Why, in recent years, has the CIA been wrong on big issues, while Pentagon intelligence has called the shots correctly?
Read Mark Riebling’s critical analysis on the City Journal website of Legacy of Ashes: The History of the CIA, by Tim Weiner.
Mr. Riebling concludes his review with an provocative contrast between the CIA and the Pentagon intelligence branch. He writes:
[Author Tim Weiner] concludes that “the Pentagon had crushed the CIA, just as it vowed to do sixty years before,” though he neglects to explain why the Pentagon’s intelligence value to policymakers has grown.
The simple answer: the Pentagon’s judgments about the world have generally proved sounder than the CIA’s…
Why have the soldiers so often got it right where the spooks have got it wrong? Fifty years ago, political scientist Samuel Huntington offered a clue. In The Soldier and the State, Huntington argued that America’s open society needed a professional military establishment, “steeped in conservative realism.” Generals could not be liberals. To keep the peace, they must prepare for war. They must make the best case for the worst case. They must assume the “irrationality, weakness, and evil in human nature.” Liberals were good at reform, Huntington thought, but not at national security. “Magnificently varied and creative when limited to domestic issues,” he wrote (an assertion we might dispute today), “liberalism faltered when applied to foreign policy and defense.”

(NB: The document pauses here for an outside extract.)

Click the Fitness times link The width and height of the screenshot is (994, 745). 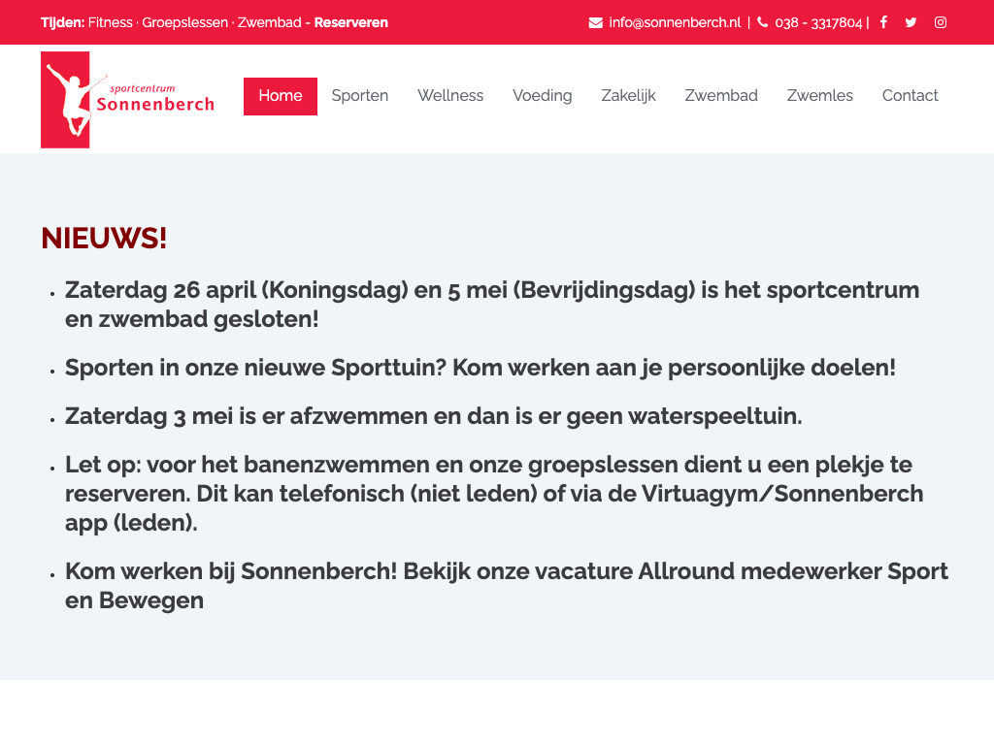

The CIA has long been a liberal institution. “There are two kinds of people I never met in the CIA,” quipped retired spy David Atlee Phillips. “One was an assassin, and the other was a Republican.” On the day that the last of the 9/11 hijackers entered the United States, many of the CIA’s officers weren’t at their desks, because they were putting together a quilt to celebrate “Diversity Awareness Day.”